Andrew Walmsley on Digital
Andrew Walmsley on Digital
A view from Andrew Walmsley

Andrew Walmsley on Digital: New media needs new PR

The influence of digital channels on consumer perceptions extends far beyond their initial reach.

Five years ago, a major consumer brand - Brand X - had a problem. It was about to embark on a product launch across Europe, and was nervous about the reception from the press. Media coverage in the US had been lukewarm when it had launched the revolutionary gloop a few weeks before, and it suspected the internet had something to do with it.

It was right. Journalists who had attended that launch had taken a unified course of action when it ended. They had all gone back to their offices and typed 'brand x' into Google.

The company's own website had no details of the new product. Speculation was rife on the web, but ill-informed. The only extensive coverage was a spoof article about the product on satirical website The Onion. With headlines like 'Wal-Mart cuts 13,000 of what it calls jobs', The Onion mocks business, politics and people, and hardly sets out to be an authoritative source of information for hungry hacks.

We set out to turn Google into a list of links to positive coverage of the product. More than 400 influential bloggers in the male-grooming space were identified - there really were that many, even in 2005 - and sent gift packs with samples of the gloop. Crucially, each was contacted individually, with a letter saying that since they wrote about this topic, we thought they would be interested in the new product - but that by accepting the sample they were under no obligation to write positively, or, indeed, at all. We simply thought they would like to be able to write from first-hand experience.

The consequence was that a Google search following the European press launch presented coverage in blogs and forums that was 82% positive.

It created the backdrop we needed to establish popular sentiment around the product that journalists could choose to reflect, and it went on to become a hit - due to subsequent things we had nothing to do with.

Those first steps for a product as it emerges into the glare of public attention are crucial. Get them wrong, and you will struggle to get further.

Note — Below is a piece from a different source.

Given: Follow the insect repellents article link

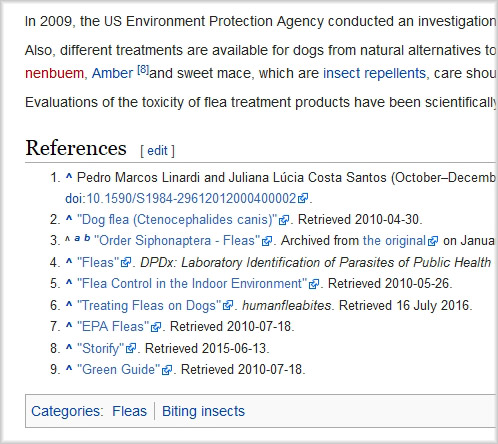Looking at the screenshot, I should pos(374,73).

Get them right, and you still have a long way to go, but you are off and running.

The experience taught us important lessons: that digital marketing can learn from traditional techniques; that digital isn't just about direct communications; and that the fulcrum of PR had shifted from seeking directly to influence journalists to influencing those who in turn influence journalists.

A report from George Washington University and PR software and service provider Cision, published at the end of last year, brings us up to date.

The report emphasises the importance of social media to today's journalists. Not only do they use social media to promote what they write - 64% of them maintaining blogs, 57% using Twitter - but they use them to research the stories. Almost as many (89%) use blogs as use corporate websites (96%) when writing a story.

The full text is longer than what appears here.